### What is being asked
State how many lines in this listing include the word "computer", and nothing else.

════════════════

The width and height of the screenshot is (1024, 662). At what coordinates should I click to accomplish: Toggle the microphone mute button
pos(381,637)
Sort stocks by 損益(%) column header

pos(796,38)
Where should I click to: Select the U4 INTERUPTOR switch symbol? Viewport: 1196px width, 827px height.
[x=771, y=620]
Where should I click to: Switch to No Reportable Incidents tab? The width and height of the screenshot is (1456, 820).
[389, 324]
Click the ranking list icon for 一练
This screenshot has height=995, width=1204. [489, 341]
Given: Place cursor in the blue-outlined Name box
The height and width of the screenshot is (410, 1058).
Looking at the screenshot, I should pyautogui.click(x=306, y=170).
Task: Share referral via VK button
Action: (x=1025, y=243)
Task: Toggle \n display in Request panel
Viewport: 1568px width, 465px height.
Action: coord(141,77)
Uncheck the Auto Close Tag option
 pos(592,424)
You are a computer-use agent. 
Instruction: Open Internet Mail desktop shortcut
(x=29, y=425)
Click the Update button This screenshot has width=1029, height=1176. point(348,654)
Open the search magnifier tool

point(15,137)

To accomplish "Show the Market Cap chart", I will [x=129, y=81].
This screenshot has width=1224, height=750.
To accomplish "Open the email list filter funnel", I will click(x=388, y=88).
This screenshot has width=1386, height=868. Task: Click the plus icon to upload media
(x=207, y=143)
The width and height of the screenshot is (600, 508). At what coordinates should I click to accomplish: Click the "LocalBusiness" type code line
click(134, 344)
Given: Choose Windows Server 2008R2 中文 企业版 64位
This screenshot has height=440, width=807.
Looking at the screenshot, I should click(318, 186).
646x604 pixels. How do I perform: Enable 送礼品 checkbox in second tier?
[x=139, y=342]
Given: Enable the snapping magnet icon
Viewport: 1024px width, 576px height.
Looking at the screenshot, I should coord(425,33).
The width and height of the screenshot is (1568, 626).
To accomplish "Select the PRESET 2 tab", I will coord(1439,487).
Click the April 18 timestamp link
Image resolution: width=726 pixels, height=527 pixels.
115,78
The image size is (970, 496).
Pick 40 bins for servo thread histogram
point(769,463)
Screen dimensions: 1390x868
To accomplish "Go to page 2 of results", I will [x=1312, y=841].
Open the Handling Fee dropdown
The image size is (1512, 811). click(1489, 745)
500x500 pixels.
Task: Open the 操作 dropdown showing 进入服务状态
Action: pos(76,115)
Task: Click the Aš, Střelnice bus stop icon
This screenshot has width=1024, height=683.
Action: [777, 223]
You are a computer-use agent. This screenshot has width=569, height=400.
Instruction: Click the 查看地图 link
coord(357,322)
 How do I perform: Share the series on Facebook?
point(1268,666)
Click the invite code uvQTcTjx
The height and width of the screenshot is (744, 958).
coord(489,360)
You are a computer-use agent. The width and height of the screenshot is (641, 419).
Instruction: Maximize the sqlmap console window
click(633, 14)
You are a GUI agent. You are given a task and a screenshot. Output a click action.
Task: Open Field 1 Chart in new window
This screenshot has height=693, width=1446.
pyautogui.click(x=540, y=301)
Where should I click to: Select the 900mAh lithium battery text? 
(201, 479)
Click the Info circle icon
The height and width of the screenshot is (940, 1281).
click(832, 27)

════════════════

### Answer below
3